About CEPPA

CEPPA logo version 2The Centre for Ethics, Philosophy and Public Affairs (CEPPA) maintains a programme of research projects, seminars, academic visits, fellowships, conferences, and occasional publishing, and also provides a forum for public discussion both within and outwith the University. Its field of interest comprises ethics, social, and political philosophy as well as the ethical and philosophical dimensions of public affairs.

Within the University of St Andrews the Centre has collaborated in events, fellowships and projects with the Schools of Art History, Divinity and History:  the first through a conference on Conservation and Restoration in Art and Nature; the second in part through the sponsorship of a parliamentary visiting fellowship; and the third via a conference jointly sponsored with the Institute for Environmental History and held at the Royal Society of Edinburgh.

It has also maintained several series of public lectures and seminars, the most prominent of these being the annual Sir Malcolm Knox Lecture . This was established with the support of members of the Knox family to memorialise the sometime Professor of Moral Philosophy and Principal of the University, translator of Hegel, friend and literary executor of R.G. Collingwood, and founder of The Philosophical Quarterly. The lecturers to date are all major world figures in the areas of moral, social, and political philosophy, and the lecture series has become one of the leading ones of its sort.  Past lecturers are listed on the Knox Lectures page.

The present Centre is continuous with that founded by the University in 1984 under the title of the Centre for Philosophy and Public Affairs (the change of title came in 2001). The original decision to create such a centre represented an aspect of the long-standing commitment of the University of St Andrews to teaching and research in moral philosophy – the subject having been taught in the University since its foundation in 1413. Modelled on similar institutes in North America created in the mid and late 1970s and early 1980s, the Centre is a research unit administratively located within the School of Philosophical, Anthropological and Film Studies. It is nationally and internationally acknowledged, and its many activities have received significant support from external funding.

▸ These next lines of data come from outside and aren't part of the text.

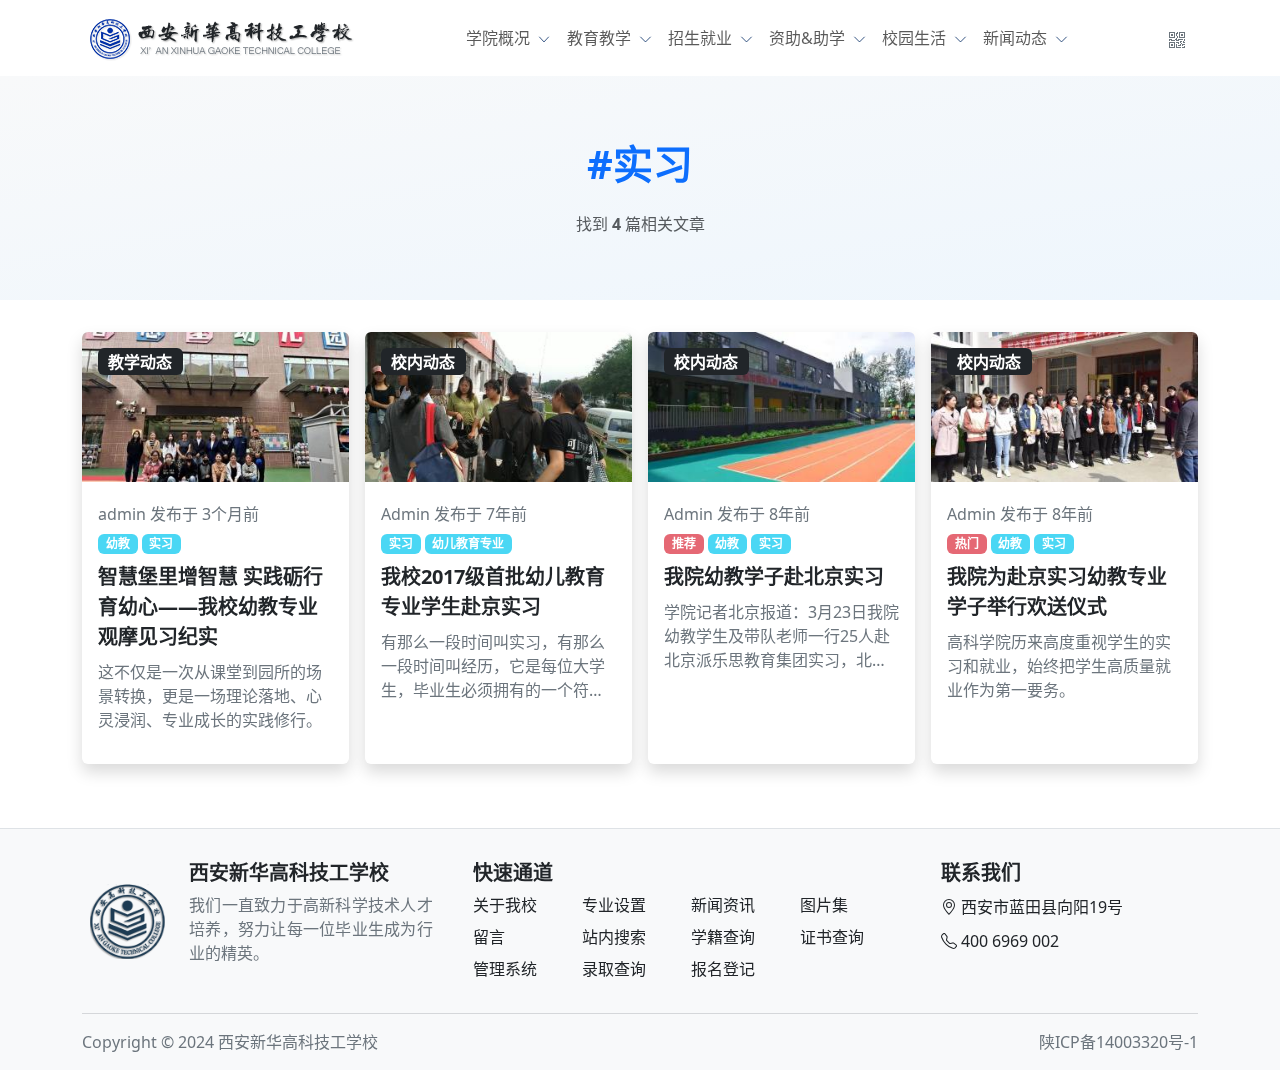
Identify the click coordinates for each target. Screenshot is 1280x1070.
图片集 (824, 905)
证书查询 (832, 937)
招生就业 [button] (702, 38)
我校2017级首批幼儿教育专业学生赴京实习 (493, 591)
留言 (489, 937)
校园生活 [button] (916, 38)
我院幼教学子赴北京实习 (774, 576)
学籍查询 (723, 937)
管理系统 (505, 969)
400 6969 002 (1010, 941)
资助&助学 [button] (809, 38)
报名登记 (723, 969)
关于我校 (505, 905)
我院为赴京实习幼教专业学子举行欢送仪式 (1057, 591)
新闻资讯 (723, 905)
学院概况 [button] (500, 38)
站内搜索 (614, 937)
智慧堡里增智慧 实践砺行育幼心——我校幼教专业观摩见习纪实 (210, 606)
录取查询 (614, 969)
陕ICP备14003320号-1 (1118, 1042)
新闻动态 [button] (1017, 38)
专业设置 (614, 905)
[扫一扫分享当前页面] (1177, 38)
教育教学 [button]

The founding members of the Centre for Philosophy and Public Affairs were Anthony Ellis and Gordon Graham and each in turn served as Director. Anthony Ellis subsequently became a member of the Department of Philosophy at Virginia Commonwealth University, USA, and Gordon Graham moved to the Regius Chair of Moral Philosophy in the University of Aberdeen.  John Haldane was an associated fellow from 1984 and has been the longest serving member of the Centre, having held the Directorship from 1988-2000, and resumed the position in 2002 in succession to David Archard (now of Queen’s University Belfast). John Haldane remains a Senior Fellow of the Centre.

Theron Pummer was Director of the Centre from January 2016 (he and John Haldane co-directed the Centre during autumn semester 2015) to August 2023. In 2016, the Centre launched several Projects, with the aim of advancing thematically focused research and outreach in potentially high impact areas.

Mara van der Lugt has been Director of the Centre since August 2023.